Software Availability

The PyMOL script to interpret Rosetta results is included with Rosetta (/mini/src/python/bindings) and PyRosetta (root directory). Rosetta is available for download at http://www.rosettacommons.org/. PyRosetta is available for download at http://www.pyrosetta.org. The PyMOL_Mover is contained in Rosetta beginning with release 3.2 (revision 37389). Both programs have free licenses for academic and nonprofit institutions. PyMOL mus be obtained from Schrödinger (the PyMOL_ Mover has been successfully tested with PyMOL versions 1.0, 1.2, and 1.3).

Protocol Capture

Proper usage requires (1) a sender, Rosetta or PyRosetta, with the PyMOL_Mover; and (2) a listener, PyMOL, with the listener script.
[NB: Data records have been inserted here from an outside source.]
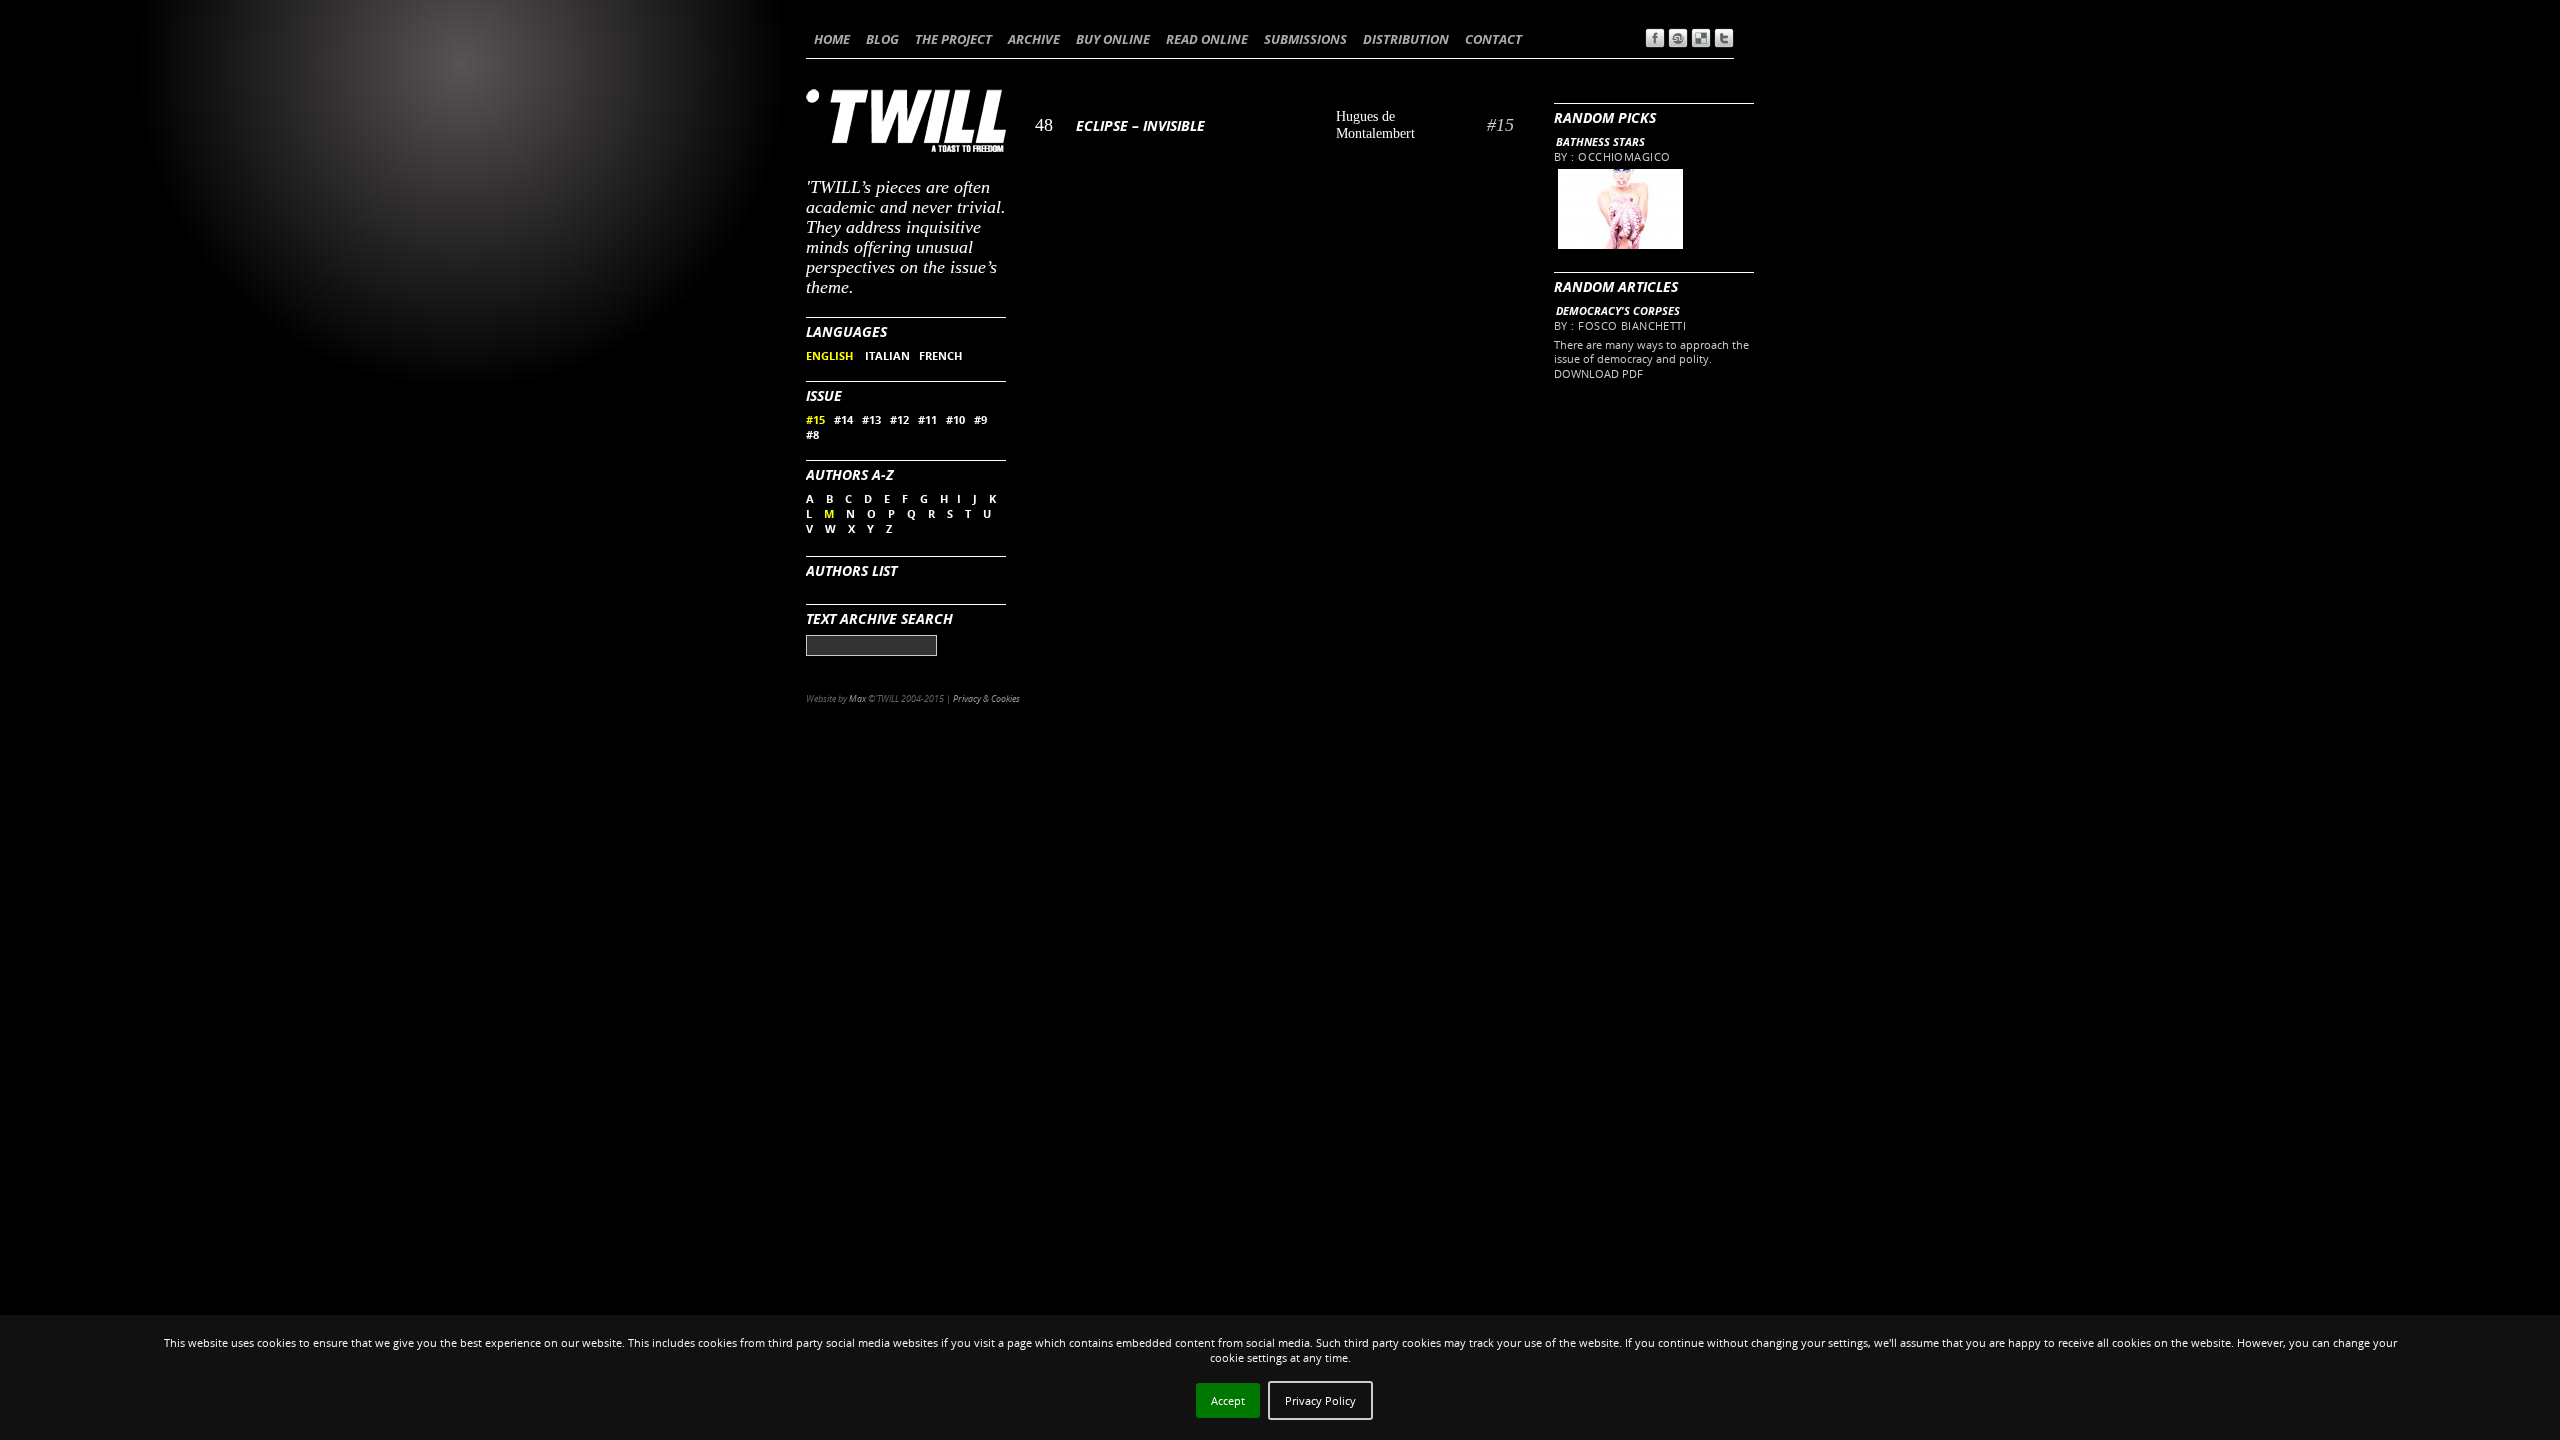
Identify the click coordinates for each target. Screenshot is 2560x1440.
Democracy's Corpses (1618, 310)
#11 (927, 419)
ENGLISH (831, 355)
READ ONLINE (1207, 39)
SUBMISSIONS (1305, 39)
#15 (815, 419)
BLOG (882, 39)
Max (857, 698)
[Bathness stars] (1619, 244)
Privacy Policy (1320, 1400)
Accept (1228, 1400)
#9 (980, 419)
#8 (812, 434)
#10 (955, 419)
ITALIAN (887, 355)
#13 (871, 419)
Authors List (851, 570)
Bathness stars (1600, 141)
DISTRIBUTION (1406, 39)
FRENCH (940, 355)
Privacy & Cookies (986, 698)
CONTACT (1493, 39)
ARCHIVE (1034, 39)
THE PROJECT (953, 39)
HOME (832, 39)
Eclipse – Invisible (1140, 125)
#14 (843, 419)
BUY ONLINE (1113, 39)
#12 (899, 419)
We first demonstrate how to setup the PyMOL server features. Then we present examples of PyMOL_Mover usage with PyRosetta. Finally, we explain how to incorporate the PyMOL_ Mover into Rosetta protocols.

PyMOL Protocol.

After loading PyMOL, use the command line (e.g. Tk Window Upper Command Line) to run the script PyMOLPyRosettaServer.py to start the listener:

run /path/to/PyRosetta/PyMOLPyRosettaServer.​py

run/path/to/Rosetta/mini/src/python/bind​ings/PyMOLPyRosettaServer.py

If desired, Rosetta and PyMOL can run on different computers. In this case, PyMOL must link to a new IP address using the start_rosetta_server command with the desired IP address and port number as arguments. A single instance of PyMOL can listen to multiple IP addresses or ports by invoking start_rosetta_server multiple times with different arguments.

start_rosetta_server 125.1.3.37, 9001

PyRosetta Protocol.

In Rosetta and PyRosetta, a macromolecule (and information on a single conformation) is stored in a pose object. To explore the PyMOL_Mover, a user will start PyRosetta and create a pose object from a PDB file.

from rosetta import*

init()

pose = Pose() pose = pose_from_pdb(pose,“test_dock.pdb”)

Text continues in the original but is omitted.